Speaker Change: The first quarter of each of those, was it a full three months? Was it two months? But I do think that's something that as folks are building their models, they need to be thoughtful of as they're thinking about revenues for 25 versus 26 for Brunson and what that curve looks like.

Speaker Change: Okay, that's helpful. If I could sneak a quick one for Eric Case. I know you said you've already reached target enrollment of 400 patients. Can you give any color on how many patients are left in that six to eight week screening period? Thanks again.

Speaker Change: So, you know, the honest answer to that is I don't know off the top of my head, but I know that it's going to supplement in addition to the 400. I'm just going to ask Martina. She may know.

Martina Flammer: Yeah, so we have about an additional 40 to 45 patients that are in the screening period.

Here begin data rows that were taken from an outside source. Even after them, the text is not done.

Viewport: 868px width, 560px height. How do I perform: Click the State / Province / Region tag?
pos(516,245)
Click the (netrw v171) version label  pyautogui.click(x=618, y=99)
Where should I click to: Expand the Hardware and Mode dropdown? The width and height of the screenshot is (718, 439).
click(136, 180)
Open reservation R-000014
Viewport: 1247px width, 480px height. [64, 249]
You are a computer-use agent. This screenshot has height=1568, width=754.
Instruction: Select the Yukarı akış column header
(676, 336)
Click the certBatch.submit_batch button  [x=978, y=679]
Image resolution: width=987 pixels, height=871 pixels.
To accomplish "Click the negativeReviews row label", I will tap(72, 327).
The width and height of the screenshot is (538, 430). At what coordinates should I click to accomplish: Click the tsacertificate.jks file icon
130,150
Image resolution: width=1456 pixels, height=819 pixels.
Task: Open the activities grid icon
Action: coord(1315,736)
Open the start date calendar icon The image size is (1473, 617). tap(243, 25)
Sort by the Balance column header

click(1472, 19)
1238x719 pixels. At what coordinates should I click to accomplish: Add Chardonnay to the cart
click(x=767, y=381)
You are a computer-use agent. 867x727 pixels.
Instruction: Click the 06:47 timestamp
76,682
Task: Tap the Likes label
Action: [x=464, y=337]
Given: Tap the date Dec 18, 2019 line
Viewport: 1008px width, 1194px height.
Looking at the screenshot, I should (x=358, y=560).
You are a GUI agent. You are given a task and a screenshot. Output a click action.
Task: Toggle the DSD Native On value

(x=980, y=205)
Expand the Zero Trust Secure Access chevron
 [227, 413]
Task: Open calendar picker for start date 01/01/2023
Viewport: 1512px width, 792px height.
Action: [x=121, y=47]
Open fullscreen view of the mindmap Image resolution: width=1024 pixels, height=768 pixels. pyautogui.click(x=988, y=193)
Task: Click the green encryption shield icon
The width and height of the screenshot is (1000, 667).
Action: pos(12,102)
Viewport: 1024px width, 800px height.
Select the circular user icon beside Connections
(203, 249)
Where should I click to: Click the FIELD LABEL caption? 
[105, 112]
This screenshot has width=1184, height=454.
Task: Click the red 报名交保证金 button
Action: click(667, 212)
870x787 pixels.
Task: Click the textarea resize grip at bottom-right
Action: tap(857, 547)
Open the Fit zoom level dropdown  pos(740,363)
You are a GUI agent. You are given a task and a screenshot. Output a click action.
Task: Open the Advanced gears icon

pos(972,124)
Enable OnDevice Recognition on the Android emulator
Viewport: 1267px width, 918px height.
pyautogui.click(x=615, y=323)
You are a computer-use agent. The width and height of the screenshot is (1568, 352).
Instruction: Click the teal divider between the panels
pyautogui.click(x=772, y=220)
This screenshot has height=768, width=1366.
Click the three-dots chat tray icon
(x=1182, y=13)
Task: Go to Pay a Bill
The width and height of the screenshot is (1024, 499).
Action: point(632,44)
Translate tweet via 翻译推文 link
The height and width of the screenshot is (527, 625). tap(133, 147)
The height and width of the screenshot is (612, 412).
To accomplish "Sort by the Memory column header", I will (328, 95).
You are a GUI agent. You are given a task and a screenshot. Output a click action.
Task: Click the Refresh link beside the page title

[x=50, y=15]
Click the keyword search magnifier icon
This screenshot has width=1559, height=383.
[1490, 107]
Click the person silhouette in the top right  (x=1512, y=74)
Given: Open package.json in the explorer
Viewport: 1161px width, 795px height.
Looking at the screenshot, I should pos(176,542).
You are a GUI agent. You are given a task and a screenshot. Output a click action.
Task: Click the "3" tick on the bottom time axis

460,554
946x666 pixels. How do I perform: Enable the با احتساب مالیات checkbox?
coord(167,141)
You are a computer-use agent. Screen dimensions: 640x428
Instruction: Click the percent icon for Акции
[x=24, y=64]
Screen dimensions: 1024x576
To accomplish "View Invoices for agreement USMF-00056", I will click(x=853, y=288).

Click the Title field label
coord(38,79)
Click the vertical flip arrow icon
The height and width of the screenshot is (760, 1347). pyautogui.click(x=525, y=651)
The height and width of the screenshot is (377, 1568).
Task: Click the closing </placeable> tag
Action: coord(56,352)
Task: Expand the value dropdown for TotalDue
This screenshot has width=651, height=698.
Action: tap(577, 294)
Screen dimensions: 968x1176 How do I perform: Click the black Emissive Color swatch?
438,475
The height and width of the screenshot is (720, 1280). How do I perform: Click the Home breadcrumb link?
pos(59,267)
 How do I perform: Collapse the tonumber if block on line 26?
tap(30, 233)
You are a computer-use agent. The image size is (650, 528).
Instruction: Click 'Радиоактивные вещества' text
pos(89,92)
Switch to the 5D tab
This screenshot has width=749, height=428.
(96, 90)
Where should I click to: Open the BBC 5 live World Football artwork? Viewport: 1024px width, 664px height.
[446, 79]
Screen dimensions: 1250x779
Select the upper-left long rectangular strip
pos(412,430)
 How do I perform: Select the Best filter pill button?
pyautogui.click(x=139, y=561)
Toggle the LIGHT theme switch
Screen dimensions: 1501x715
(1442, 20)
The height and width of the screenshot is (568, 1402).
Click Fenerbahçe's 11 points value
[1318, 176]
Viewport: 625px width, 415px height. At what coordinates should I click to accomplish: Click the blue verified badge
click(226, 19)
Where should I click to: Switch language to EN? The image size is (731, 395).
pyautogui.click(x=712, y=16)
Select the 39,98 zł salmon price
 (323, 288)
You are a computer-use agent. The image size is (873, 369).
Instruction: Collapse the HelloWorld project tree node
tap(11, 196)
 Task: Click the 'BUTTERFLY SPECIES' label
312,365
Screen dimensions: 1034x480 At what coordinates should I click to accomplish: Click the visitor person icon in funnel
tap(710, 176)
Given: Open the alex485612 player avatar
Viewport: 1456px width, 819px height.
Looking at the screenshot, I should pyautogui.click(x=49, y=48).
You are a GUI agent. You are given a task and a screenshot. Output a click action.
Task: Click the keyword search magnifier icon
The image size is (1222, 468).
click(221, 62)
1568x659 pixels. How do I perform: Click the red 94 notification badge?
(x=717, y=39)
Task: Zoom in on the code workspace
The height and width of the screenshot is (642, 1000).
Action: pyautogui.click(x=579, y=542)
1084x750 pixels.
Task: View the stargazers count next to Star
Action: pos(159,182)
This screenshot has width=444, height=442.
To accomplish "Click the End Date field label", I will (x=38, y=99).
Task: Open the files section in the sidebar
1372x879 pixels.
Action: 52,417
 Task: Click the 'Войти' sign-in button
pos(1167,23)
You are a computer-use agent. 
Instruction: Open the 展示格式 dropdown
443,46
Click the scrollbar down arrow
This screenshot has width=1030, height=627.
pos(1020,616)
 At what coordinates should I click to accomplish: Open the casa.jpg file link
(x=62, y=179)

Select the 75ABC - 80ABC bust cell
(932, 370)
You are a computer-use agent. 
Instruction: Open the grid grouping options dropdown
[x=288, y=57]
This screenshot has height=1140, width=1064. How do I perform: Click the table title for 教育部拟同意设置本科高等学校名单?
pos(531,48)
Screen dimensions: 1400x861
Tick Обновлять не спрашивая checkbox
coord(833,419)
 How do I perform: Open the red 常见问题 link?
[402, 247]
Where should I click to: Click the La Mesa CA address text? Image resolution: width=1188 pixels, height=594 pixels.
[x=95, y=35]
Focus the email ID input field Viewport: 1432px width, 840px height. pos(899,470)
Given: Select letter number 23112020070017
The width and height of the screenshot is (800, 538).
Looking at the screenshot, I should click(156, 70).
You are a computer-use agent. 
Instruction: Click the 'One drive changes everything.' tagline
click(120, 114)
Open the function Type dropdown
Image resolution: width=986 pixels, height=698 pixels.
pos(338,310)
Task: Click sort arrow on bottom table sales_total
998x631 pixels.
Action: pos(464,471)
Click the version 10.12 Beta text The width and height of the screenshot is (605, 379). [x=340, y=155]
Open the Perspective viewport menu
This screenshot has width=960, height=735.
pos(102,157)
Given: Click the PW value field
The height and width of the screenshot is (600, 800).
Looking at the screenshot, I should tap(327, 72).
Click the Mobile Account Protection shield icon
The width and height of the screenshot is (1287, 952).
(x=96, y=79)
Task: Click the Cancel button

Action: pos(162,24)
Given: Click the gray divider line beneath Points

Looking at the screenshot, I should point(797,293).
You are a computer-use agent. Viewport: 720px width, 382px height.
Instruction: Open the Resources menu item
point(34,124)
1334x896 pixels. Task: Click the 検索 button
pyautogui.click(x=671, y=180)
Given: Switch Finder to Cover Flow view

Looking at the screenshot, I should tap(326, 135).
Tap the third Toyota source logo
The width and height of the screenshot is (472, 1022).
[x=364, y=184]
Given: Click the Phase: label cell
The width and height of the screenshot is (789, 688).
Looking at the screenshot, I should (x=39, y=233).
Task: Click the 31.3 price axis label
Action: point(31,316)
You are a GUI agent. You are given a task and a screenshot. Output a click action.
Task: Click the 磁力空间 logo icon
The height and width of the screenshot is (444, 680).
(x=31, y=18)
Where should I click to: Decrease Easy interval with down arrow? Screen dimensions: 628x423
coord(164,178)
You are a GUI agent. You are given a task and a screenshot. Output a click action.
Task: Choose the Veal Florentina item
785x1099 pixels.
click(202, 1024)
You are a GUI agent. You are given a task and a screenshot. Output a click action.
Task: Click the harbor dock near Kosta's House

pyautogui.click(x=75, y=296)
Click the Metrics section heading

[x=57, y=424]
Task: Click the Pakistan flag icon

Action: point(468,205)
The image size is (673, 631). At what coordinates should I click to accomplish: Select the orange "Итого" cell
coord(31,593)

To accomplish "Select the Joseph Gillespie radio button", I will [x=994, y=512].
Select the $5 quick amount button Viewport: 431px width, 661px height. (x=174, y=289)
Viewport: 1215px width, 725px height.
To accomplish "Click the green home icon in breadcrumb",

Martina Flammer: And, as you know, it takes about six to eight weeks for the culture to come through, but I think we're highly confident that we will see that in this quarter. And how many of those do we normally... And the screen... So, normally on the screen from these patients, we would expect to be another 15 to 20 randomized. Perfect.

Martina Flammer: There you go.

Speaker Change: Your next question comes from the line of Lisa Baco with Evercore ISI. Please go ahead.

Speaker Change: Hi, this is Sima on for Lisa. I have two questions on advocates

Speaker Change: So, in Japan, there seems to be no growth in revenue this quarter over last quarter. So how should we think of future growth in this territory? And my second question is, you're meeting with FDA this quarter to discuss the possibility of an accelerated approval to expand the label for ADKs.

Speaker Change: In front line, this year Japan did not consider ARISE data for label expansion enough because of the shorter duration of treatment.

Speaker Change: So including like other reason of that, it did not include Japanese patients.

Speaker Change: So, where do you see the possibility that FDA might agree to accelerated approval?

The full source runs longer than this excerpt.